**Text**
---

WARNING: The following article contains spoilers for the Doom Patrol Season 1, Episode 12 "Cyborg Patrol," streaming now on DC Universe.
In the DC Universe, there's no prison more famous than Arkham Asylum. For decades (longer, in DCU time) it has housed hundreds of nefarious villains, from the Joker and Bane to lesser villains like Kite Man. At times, it's even been a temporary home to various heroes, including Batman himself.
And while Titans gave us a glimpse into Arkham in its Season 1 finale, Doom Patrol steers clear of Gotham City, introducing its own twisted asylum. This comes in the shape of another DC Comics penitentiary known as the Ant Farm, but as the show once again subverts the source material, we get something that may well be worse than Gotham's hellhole.
In DC Comics lore, the Ant Farm was a hidden basement in the Pentagon where the government-run Men from N.O.W.H.E.R.E. captured and interrogated prisoners. Later, it would be retconned into a small sphere that acted as the headquarters for another agency, S.H.A.D.E., and was only accessible by teleporting or shrinking technology invented by Ray Palmer (aka the Atom). The interior had its own artificial gravity and atmosphere, ultimately acting a microscopic metropolis for S.H.A.D.E.'s base of operations, and was something of a Mecca for science. Doom Patrol marries both concepts, and then adds similar traits to those that make Arkham Asylum such a frightening madhouse.

---

**Stored data**
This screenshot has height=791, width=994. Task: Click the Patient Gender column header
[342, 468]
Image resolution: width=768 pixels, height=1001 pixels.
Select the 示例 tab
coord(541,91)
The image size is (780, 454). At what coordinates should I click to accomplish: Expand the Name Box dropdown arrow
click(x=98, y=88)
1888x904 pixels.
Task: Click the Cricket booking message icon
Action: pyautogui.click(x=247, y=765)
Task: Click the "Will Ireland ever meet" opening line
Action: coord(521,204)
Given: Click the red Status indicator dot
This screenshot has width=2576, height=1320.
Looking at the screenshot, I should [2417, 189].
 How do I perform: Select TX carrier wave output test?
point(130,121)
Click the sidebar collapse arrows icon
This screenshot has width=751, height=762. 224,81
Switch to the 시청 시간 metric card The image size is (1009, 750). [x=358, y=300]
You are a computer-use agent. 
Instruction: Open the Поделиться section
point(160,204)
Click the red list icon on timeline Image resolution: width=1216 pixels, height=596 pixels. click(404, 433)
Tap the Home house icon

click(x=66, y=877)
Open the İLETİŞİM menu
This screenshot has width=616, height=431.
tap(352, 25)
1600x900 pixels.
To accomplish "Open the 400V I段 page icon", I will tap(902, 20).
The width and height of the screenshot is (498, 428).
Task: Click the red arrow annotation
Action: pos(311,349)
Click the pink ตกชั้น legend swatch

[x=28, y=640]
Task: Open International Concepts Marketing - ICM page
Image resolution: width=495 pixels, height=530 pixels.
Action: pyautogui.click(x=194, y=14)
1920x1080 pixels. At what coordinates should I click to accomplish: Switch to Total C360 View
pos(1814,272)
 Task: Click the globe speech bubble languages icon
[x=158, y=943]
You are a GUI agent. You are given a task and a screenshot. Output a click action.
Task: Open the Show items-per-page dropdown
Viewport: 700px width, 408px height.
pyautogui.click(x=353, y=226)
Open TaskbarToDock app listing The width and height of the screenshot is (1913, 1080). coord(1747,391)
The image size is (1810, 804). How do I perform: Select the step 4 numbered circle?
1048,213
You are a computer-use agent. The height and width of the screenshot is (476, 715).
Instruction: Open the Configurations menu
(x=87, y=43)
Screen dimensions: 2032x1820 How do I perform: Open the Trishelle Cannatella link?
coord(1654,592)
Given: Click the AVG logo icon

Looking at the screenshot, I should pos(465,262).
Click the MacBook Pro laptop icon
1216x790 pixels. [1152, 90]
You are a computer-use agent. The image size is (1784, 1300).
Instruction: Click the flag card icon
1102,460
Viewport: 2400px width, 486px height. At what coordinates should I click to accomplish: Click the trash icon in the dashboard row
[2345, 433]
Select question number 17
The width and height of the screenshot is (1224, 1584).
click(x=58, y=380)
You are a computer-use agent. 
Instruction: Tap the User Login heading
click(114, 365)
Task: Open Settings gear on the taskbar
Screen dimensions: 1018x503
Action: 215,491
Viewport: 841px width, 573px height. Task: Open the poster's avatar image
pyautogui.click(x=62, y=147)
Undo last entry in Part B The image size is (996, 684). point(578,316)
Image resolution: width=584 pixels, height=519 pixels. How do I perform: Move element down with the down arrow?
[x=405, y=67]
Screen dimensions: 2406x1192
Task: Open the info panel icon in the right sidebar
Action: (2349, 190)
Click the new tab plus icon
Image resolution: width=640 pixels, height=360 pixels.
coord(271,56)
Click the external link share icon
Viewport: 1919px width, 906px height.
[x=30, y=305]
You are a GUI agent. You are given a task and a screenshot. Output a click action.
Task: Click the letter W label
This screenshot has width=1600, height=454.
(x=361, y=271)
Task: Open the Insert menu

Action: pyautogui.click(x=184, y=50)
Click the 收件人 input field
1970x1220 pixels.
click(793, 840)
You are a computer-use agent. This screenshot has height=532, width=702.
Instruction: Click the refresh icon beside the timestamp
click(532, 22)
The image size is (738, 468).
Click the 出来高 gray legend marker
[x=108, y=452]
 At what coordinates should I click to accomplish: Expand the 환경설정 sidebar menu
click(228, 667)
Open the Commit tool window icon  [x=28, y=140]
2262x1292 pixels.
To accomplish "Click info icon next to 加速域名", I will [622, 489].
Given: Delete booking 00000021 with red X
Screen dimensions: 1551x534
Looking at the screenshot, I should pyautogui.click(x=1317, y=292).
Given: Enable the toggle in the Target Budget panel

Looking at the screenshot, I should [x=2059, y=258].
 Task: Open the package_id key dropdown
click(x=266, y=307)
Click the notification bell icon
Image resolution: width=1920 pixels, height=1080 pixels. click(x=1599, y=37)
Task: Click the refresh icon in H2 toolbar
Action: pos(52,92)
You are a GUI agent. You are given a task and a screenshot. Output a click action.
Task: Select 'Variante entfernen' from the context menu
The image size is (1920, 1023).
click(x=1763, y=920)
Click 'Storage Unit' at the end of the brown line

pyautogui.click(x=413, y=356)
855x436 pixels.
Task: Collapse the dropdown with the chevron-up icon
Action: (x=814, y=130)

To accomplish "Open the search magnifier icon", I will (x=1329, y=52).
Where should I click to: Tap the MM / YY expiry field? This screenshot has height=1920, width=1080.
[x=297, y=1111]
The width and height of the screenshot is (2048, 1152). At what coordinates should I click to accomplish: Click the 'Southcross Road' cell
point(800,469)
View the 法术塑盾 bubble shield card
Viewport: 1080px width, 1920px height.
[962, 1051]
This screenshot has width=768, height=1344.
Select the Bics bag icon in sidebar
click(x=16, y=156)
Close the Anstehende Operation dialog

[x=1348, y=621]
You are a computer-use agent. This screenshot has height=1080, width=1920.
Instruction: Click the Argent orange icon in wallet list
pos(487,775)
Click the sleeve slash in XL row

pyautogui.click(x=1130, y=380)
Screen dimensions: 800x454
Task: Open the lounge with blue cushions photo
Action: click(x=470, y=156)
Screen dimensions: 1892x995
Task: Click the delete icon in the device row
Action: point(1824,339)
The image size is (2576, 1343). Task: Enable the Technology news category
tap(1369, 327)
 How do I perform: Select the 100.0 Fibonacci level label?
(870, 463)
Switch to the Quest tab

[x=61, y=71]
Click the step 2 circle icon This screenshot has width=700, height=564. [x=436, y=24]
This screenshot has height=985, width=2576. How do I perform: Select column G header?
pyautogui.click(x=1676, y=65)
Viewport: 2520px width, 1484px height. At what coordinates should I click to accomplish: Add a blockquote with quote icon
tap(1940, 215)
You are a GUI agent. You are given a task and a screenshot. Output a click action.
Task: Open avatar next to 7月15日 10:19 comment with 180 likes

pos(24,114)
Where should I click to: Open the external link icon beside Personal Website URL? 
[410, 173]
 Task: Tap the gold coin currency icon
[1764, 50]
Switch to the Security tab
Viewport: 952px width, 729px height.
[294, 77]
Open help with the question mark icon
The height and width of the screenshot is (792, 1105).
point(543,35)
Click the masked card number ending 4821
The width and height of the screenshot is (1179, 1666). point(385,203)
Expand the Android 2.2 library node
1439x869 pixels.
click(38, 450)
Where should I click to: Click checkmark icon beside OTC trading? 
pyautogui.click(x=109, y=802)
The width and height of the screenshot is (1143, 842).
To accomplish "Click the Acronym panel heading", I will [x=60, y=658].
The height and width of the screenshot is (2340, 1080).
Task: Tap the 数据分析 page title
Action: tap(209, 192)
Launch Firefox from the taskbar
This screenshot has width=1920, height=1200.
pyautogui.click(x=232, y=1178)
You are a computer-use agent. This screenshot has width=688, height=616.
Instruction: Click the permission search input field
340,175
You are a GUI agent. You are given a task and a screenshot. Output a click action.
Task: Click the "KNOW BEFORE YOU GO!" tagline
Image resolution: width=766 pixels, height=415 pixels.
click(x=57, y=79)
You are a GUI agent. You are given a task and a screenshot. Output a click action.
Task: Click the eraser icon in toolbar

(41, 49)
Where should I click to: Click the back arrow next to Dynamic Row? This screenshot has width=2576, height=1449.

---

**Exercise tasks**
- A) Quote the Doom Patrol article from "In the DC Universe, there's" to "including Batman himself.".
- B) According to the Doom Patrol article, where was the Ant Farm originally located in DC Comics lore?

**Task-by-task results**
- A)
In the DC Universe, there's no prison more famous than Arkham Asylum. For decades (longer, in DCU time) it has housed hundreds of nefarious villains, from the Joker and Bane to lesser villains like Kite Man. At times, it's even been a temporary home to various heroes, including Batman himself.

- B) In a hidden basement in the Pentagon.